# [Written instruction]
Can you reproduce the part of the passage on poles and modes between "Thus, for conjugate" and "0 \): decaying oscillation.", inclusive?

# [Excerpted passage]

-- start --

Thus, for conjugate pairs \( p_{1,2} = \sigma \pm j\omega \), the real-valued mode can always be written as

\[ y_{\text{osc}}(t) = e^{\sigma t}\big(C_1 \cos(\omega t) + C_2 \sin(\omega t)\big), \quad C_1, C_2 \in \mathbb{R}. \]

We obtain the following qualitative classification:

  • Real pole \( p = \sigma \in \mathbb{R} \):
    • \( \sigma < 0 \): decaying exponential mode.
    • \( \sigma = 0 \): constant (integrator) mode.
    • \( \sigma > 0 \): growing exponential mode.
  • Complex conjugate pair \( \sigma \pm j\omega \), \( \omega \neq 0 \):
    • \( \sigma < 0 \): decaying oscillation.
    • \( \sigma = 0 \): sustained oscillation.
    • \( \sigma > 0 \): growing oscillation.
  • Repeated pole \( p \) with multiplicity \( \nu > 1 \): polynomially weighted exponential \( t^{\ell} e^{p t} \) terms produce responses that can rise initially even if \( \sigma < 0 \).

The precise link between pole locations and different notions of stability will be formally developed in Chapter 7; here we focus on the structural connection between poles and modes.

-- end --

# [Supplied data]
-- start --

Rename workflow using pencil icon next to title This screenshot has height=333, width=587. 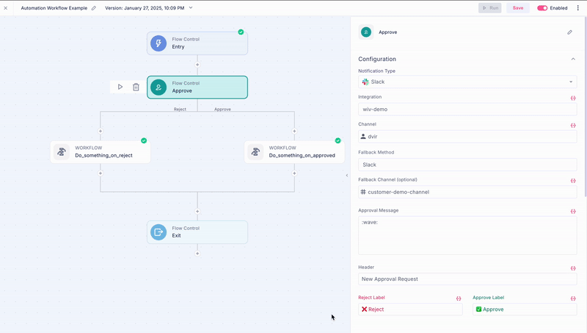point(93,8)
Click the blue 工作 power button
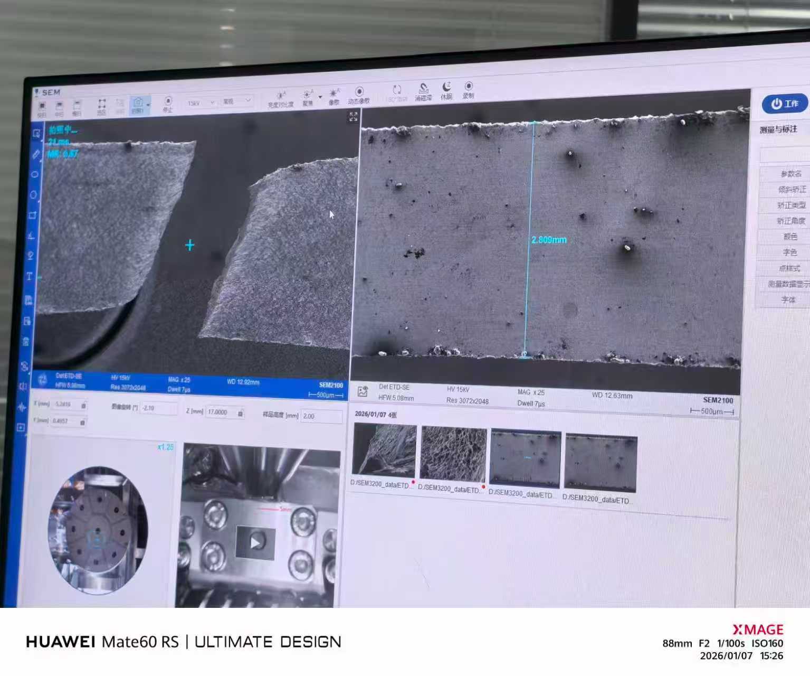Screen dimensions: 810x676 (x=784, y=104)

-- end --

# [Solution to the problem]
Thus, for conjugate pairs \( p_{1,2} = \sigma \pm j\omega \), the real-valued mode can always be written as

\[ y_{\text{osc}}(t) = e^{\sigma t}\big(C_1 \cos(\omega t) + C_2 \sin(\omega t)\big), \quad C_1, C_2 \in \mathbb{R}. \]

We obtain the following qualitative classification:

  • Real pole \( p = \sigma \in \mathbb{R} \):
    • \( \sigma < 0 \): decaying exponential mode.
    • \( \sigma = 0 \): constant (integrator) mode.
    • \( \sigma > 0 \): growing exponential mode.
  • Complex conjugate pair \( \sigma \pm j\omega \), \( \omega \neq 0 \):
    • \( \sigma < 0 \): decaying oscillation.